La province de Nampula, au nord du pays, aurait été particulièrement marquée par ces violences, avec six décès signalés, indique l’ONG. Bien que la police n’ait pas confirmé ce bilan, elle avait précédemment annoncé 20 blessés sans évoquer de décès. Cependant, une source locale a reconnu deux morts, un à Nampula et un autre dans la province de Niassa, sans donner davantage de précisions.
Les arrestations se sont multipliées, avec plus de 450 personnes interpellées à travers le pays, dont 370 dans la capitale Maputo. Certains des détenus sont des mineurs et des personnes sans lien apparent avec les manifestations, selon le CDD. Grâce à l’intervention de l’Ordre des avocats et des efforts juridiques, environ 85 de ces personnes, qualifiées de “prisonniers injustes”, ont pu être libérées.
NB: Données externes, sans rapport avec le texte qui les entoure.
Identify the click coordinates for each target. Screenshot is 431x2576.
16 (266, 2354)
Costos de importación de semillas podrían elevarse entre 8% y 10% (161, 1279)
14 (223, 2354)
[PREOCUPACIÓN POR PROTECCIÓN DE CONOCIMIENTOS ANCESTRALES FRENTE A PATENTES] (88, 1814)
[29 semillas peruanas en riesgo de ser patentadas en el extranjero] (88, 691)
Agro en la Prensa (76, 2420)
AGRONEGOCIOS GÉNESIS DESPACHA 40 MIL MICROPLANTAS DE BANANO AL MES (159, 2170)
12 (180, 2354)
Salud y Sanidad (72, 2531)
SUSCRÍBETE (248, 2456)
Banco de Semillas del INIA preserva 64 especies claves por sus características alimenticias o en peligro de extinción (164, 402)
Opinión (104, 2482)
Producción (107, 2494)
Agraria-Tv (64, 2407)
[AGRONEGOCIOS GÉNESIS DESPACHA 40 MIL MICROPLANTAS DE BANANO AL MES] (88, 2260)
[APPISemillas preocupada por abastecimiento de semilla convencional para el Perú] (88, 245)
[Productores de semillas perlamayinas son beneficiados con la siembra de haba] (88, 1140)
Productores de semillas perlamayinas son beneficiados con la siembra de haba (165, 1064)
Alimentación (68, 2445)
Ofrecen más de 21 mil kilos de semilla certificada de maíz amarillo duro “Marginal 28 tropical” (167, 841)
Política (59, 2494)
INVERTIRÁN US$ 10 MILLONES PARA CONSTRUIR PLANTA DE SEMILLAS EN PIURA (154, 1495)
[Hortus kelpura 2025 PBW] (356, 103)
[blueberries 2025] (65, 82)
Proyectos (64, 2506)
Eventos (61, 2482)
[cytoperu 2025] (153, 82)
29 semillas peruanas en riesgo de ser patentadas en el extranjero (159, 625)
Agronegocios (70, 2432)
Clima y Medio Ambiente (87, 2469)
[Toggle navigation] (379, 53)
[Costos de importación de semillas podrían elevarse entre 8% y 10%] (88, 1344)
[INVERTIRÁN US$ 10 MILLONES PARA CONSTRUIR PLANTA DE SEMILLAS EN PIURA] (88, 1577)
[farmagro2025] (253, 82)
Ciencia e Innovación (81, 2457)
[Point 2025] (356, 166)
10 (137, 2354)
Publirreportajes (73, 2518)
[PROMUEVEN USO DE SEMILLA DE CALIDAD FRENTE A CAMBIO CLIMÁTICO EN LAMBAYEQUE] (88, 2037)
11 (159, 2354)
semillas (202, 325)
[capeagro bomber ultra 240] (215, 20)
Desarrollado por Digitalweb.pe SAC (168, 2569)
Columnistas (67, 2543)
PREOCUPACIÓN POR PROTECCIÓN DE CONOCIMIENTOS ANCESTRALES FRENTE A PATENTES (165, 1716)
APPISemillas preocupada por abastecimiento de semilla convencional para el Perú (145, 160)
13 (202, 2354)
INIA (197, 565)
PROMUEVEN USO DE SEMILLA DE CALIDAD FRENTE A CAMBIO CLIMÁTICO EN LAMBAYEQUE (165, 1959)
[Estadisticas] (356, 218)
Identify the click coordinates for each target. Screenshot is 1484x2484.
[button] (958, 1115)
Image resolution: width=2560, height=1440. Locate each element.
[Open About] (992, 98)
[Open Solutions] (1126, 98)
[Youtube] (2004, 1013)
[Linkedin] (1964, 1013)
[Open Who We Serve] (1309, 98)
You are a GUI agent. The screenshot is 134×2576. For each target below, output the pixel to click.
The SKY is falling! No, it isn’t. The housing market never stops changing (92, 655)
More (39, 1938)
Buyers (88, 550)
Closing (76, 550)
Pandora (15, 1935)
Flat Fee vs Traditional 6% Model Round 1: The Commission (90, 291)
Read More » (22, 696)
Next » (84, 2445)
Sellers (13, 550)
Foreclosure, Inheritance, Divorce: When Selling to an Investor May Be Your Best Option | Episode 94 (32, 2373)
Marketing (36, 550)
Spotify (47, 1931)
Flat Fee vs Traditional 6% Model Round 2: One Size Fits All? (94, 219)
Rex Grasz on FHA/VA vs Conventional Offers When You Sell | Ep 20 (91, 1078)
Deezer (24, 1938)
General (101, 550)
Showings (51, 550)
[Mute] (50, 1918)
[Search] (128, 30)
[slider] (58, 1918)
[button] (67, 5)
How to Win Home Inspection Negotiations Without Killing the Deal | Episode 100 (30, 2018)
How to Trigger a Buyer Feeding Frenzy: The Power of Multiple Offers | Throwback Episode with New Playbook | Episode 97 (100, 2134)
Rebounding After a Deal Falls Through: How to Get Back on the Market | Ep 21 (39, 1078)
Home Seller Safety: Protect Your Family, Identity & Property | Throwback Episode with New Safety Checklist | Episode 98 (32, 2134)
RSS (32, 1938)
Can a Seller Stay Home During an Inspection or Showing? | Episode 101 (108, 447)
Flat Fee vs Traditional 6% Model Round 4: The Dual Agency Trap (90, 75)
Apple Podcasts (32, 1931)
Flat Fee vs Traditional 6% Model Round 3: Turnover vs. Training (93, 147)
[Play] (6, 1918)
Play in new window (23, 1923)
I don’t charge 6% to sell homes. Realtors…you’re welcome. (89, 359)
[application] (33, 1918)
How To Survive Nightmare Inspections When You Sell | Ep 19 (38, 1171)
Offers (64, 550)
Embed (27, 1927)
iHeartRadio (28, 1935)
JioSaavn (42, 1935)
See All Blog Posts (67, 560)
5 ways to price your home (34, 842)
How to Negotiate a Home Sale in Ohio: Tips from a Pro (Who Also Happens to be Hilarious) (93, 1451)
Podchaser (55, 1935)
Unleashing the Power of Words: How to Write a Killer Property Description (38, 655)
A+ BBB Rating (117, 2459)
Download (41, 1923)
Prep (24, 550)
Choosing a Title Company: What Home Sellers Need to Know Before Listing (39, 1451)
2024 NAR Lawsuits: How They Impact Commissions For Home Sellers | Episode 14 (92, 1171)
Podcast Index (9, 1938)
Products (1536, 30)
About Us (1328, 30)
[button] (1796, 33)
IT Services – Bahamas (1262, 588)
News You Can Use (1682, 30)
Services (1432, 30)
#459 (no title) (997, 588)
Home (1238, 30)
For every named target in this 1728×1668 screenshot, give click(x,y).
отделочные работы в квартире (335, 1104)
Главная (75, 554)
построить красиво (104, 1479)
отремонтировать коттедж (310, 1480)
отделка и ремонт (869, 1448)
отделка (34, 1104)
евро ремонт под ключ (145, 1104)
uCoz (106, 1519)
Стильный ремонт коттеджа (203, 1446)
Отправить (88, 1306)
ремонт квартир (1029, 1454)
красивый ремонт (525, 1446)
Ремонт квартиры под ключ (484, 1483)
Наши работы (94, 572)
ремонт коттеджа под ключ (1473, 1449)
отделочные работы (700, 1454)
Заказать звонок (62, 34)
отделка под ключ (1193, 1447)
Des dizaines de blessés craignent de se rendre dans les établissements médicaux par peur d’être arrêtés, souligne l’ONG. Les contestations se sont intensifiées après l’annonce des résultats donnant près de 71 % des voix au candidat du Frelimo, Daniel Chapo, contre seulement 20 % pour Venancio Mondlane, figure de l’opposition qui a dénoncé une fraude massive et un scrutin “volé”.
Vendredi, alors que les manifestations continuaient de s’étendre, une panne généralisée d’internet a touché le pays, aggravant les tensions. L’accès à internet a été rétabli dès le lendemain, mais le climat de défiance persiste.